→ INPUT RECORDS
::::

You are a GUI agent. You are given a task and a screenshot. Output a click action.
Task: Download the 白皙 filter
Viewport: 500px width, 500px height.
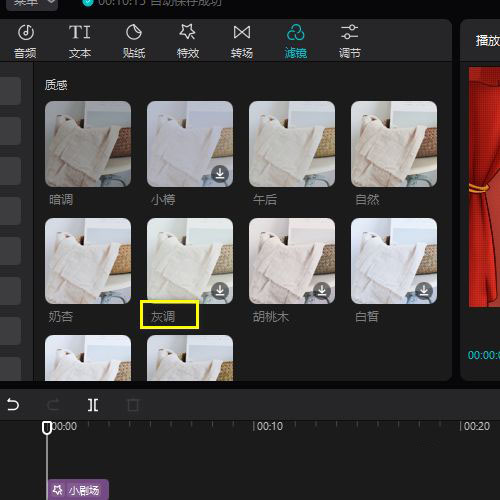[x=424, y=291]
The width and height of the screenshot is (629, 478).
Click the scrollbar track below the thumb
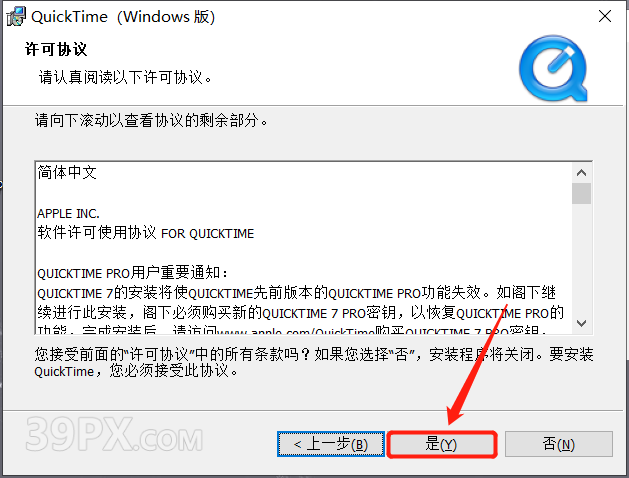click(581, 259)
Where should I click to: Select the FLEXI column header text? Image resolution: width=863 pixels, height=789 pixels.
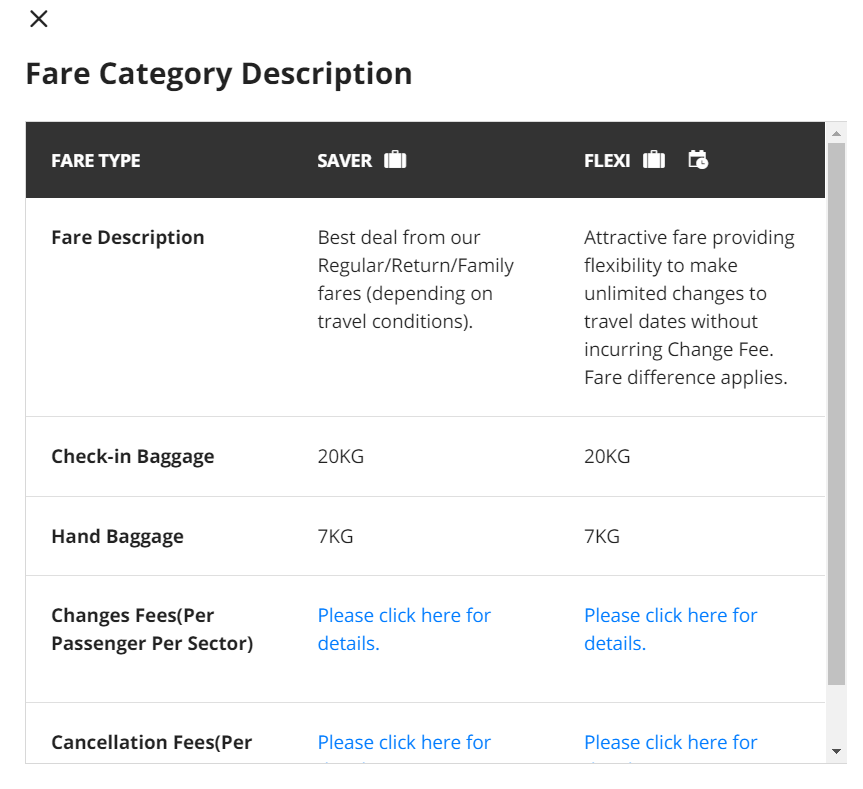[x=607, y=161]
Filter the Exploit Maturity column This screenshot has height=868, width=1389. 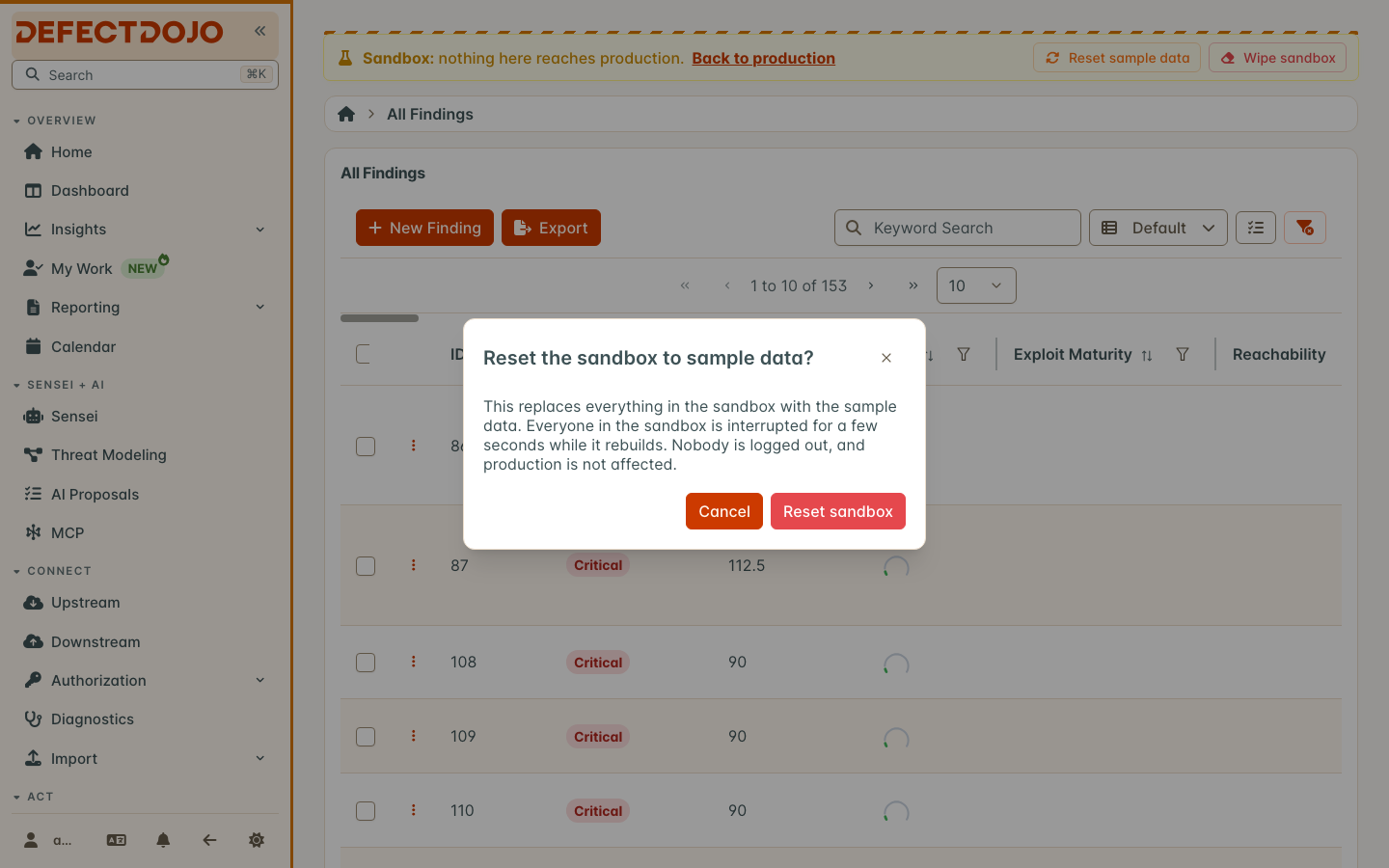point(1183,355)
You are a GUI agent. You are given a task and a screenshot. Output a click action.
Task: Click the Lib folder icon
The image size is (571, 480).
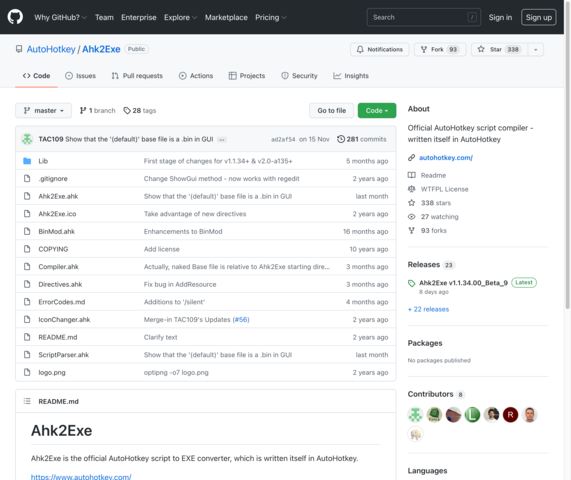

::::

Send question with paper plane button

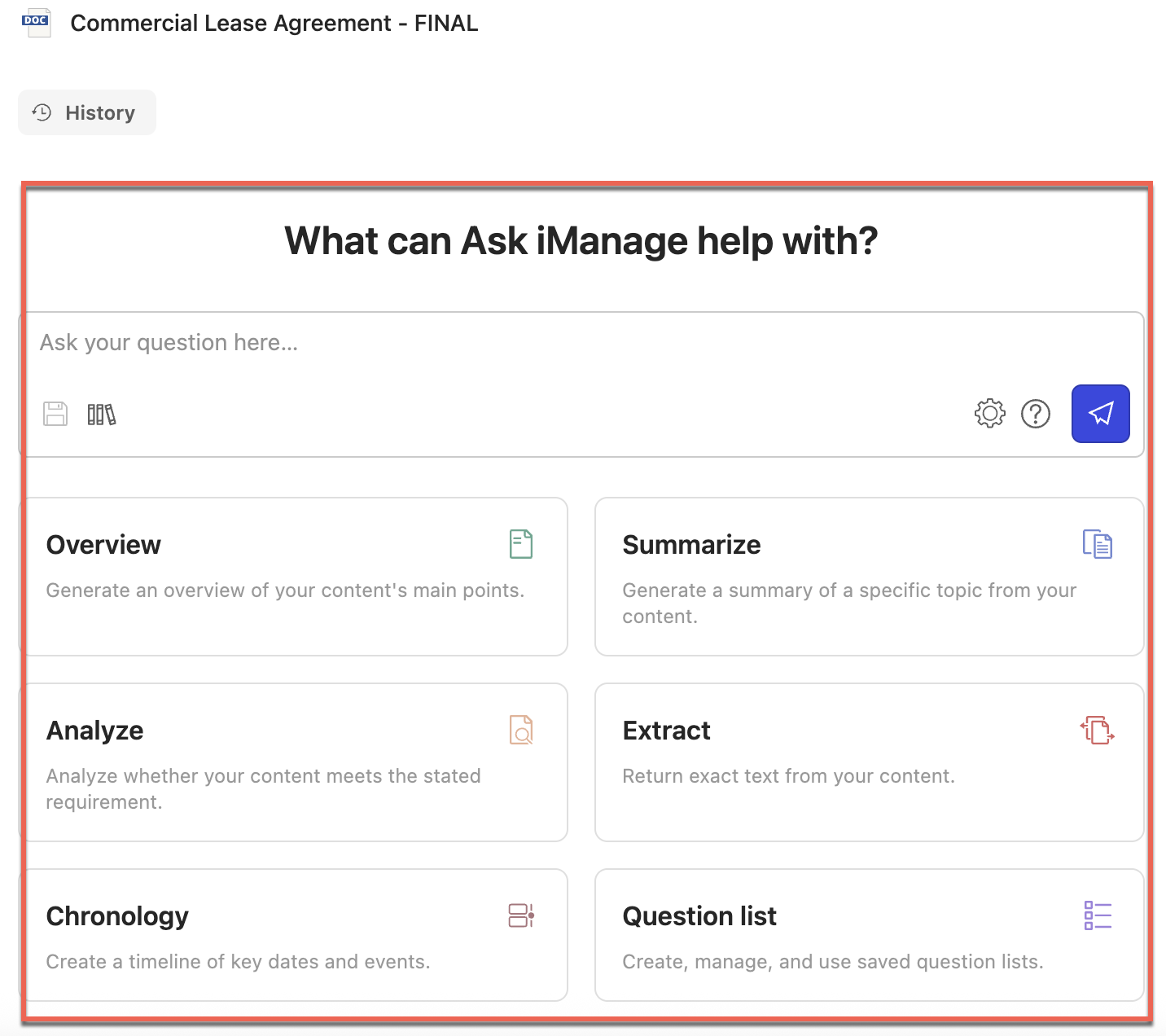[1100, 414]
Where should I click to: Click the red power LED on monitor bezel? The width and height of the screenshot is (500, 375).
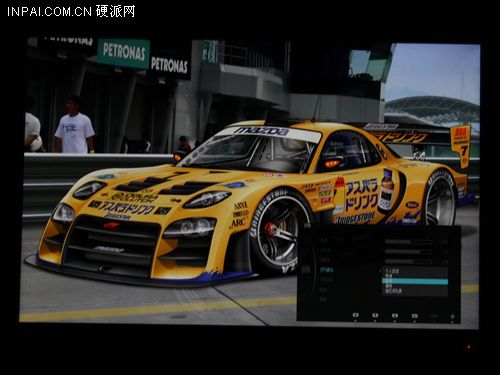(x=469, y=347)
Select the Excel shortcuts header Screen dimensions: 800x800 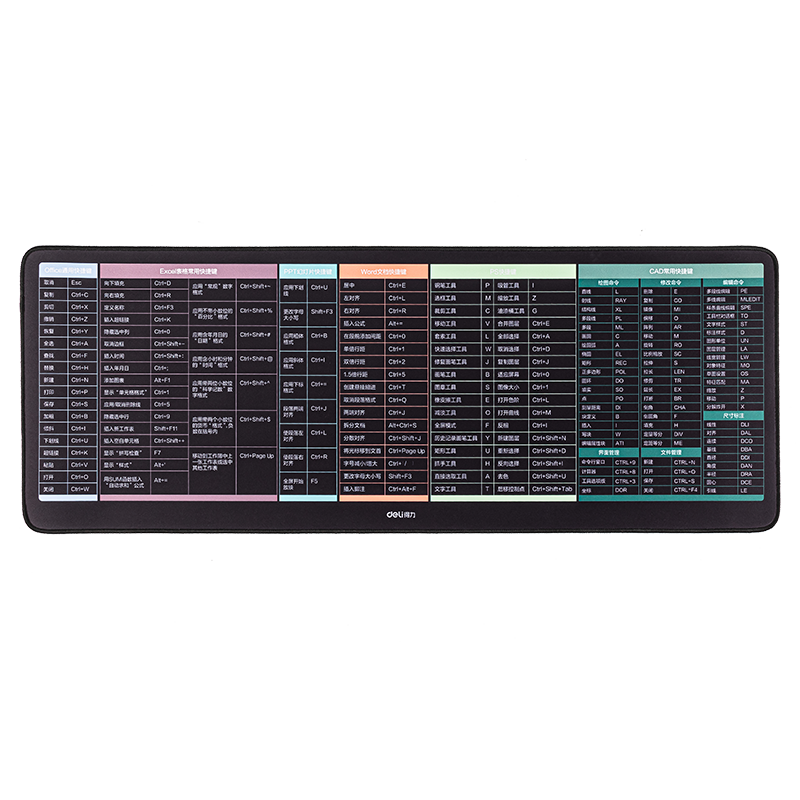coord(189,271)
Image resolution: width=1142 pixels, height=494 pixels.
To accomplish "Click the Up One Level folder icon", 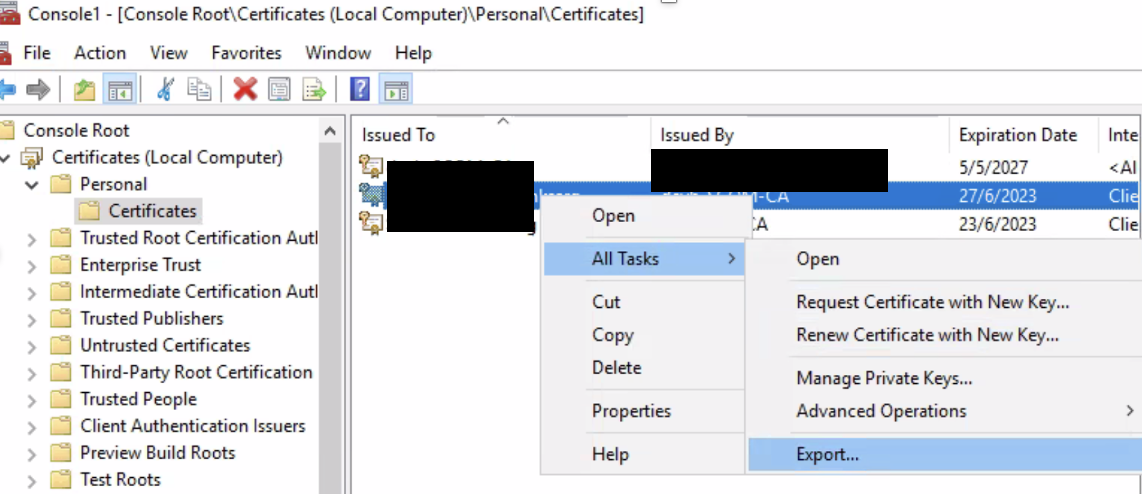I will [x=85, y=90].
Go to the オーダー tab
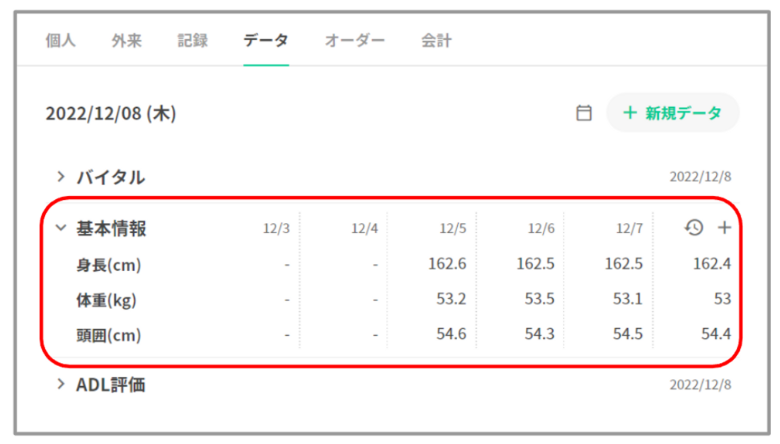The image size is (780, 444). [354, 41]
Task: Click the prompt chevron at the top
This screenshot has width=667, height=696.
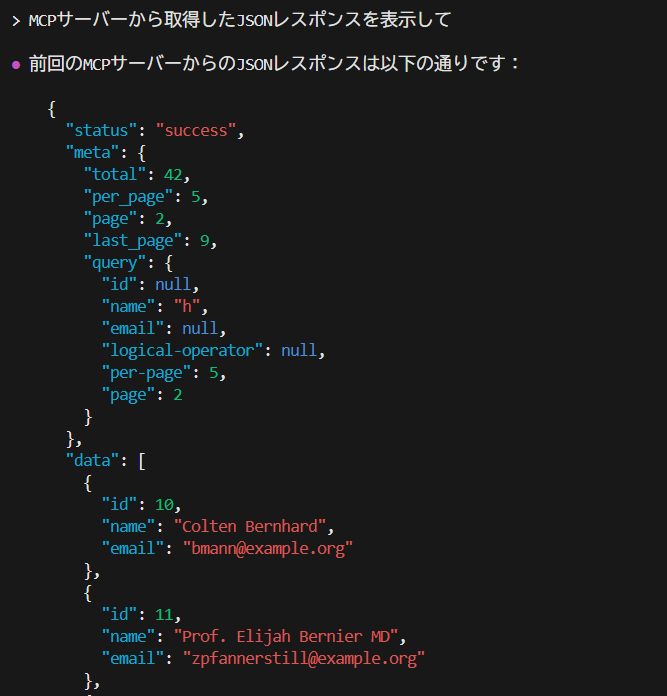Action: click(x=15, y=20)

::::

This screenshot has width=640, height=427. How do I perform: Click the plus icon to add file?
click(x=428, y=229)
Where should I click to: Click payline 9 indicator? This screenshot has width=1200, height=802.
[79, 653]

::::

In the material above, find the line containing "Task: Click the Lib folder icon" and the line containing "The image size is (571, 480).", then write out exactly those two lines and every line between them, and nothing more.

Task: Click the Lib folder icon
The image size is (571, 480).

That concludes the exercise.